The Court finds that Claimant has established a sufficient basis to justify a review, in camera, of the Inspector General and State Police incident reports regarding the subject incident to determine if there is evidence that is material and relevant to the causes of action asserted herein.

The Court next turns to Claimant’s request for an order unsealing “the criminal records along with the district attorney’s records.” As stated above, the Claim alleges Defendant was negligent in the hiring, training, supervision and control of the nurse. Claimant has failed to establish the relevance of “criminal records along with the district attorney’s records” to the causes of action asserted in the Claim. In addition, district attorneys are local officials, not State officials, and there is no indication that any district attorney was put on notice of this Motion. Therefore, that portion of Claimant’s Motion is denied.

The State’s Cross-Motion for a protective order is denied.

As set forth herein, Claimant’s Motion to compel discovery is granted in part and denied in part. It is ORDERED that Defendant is to provide the Court, for purposes of an in-camera inspection, copies of the nurse’s personnel file, including his employment, psychiatric and mental health records, as well as any incident reports prepared by the State Police and/or the DOCS Inspector General within forty-five (45) days of the date this Decision and Order is filed in the Office of the Clerk of the Court of Claims.
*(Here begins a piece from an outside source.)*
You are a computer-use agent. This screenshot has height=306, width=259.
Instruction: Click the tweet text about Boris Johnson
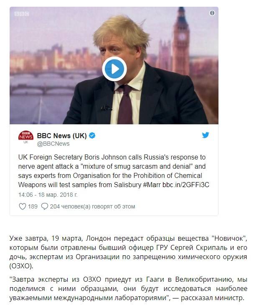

Claimant also seeks an order extending his time to serve and file a Note of Issue and Certificate of Readiness. Pursuant to the Court’s Preliminary Conference Order, dated March 5, 2007, discovery was to have been completed and Claimant was to have served and filed a Note of Issue and Certificate of Readiness on or before December 31, 2007. In light of the motion to compel, and the fact that discovery is still ongoing, the Court hereby extends the time to complete discovery and for Claimant to serve and file a Note of Issue and Certificate of Readiness to December 31, 2008.


May 9, 2008
Albany, New York

HON. CHRISTOPHER J. MCCARTHY
Judge of the Court of Claims


The following papers were read and considered by the Court on Claimant’s motion and the State’s cross-motion:

Papers Numbered


Notice of Motion, Affirmation of

Good Faith, Affirmation in Support
and Exhibits Attached 1


Notice of Cross-Motion and
Affirmation in Support 2

Affirmation in Opposition to Cross-Motion 3



[1].The Court notes that Ex. C is labeled “Claimant’s Combined Demands for Discovery.”
[2].Defense Counsel asserts in his Affirmation that the response is attached thereto as Exhibit A; however, it was not attached to the copy received by the Court. The Court also notes that ¶ 4 appears to include a verbatim recitation of Defendant’s answers from its Response to Combined Discovery Demands, filed with the Court on April 27, 2007, in which Defendant asserted a privilege. In some instances, the asserted defense explicitly relies upon Public Officers Law Article 6-A, the Personal Privacy Protection Law. In other cases, the Affirmation is not explicit, but the privilege appears to be premised upon Civil Rights Law § 50-a.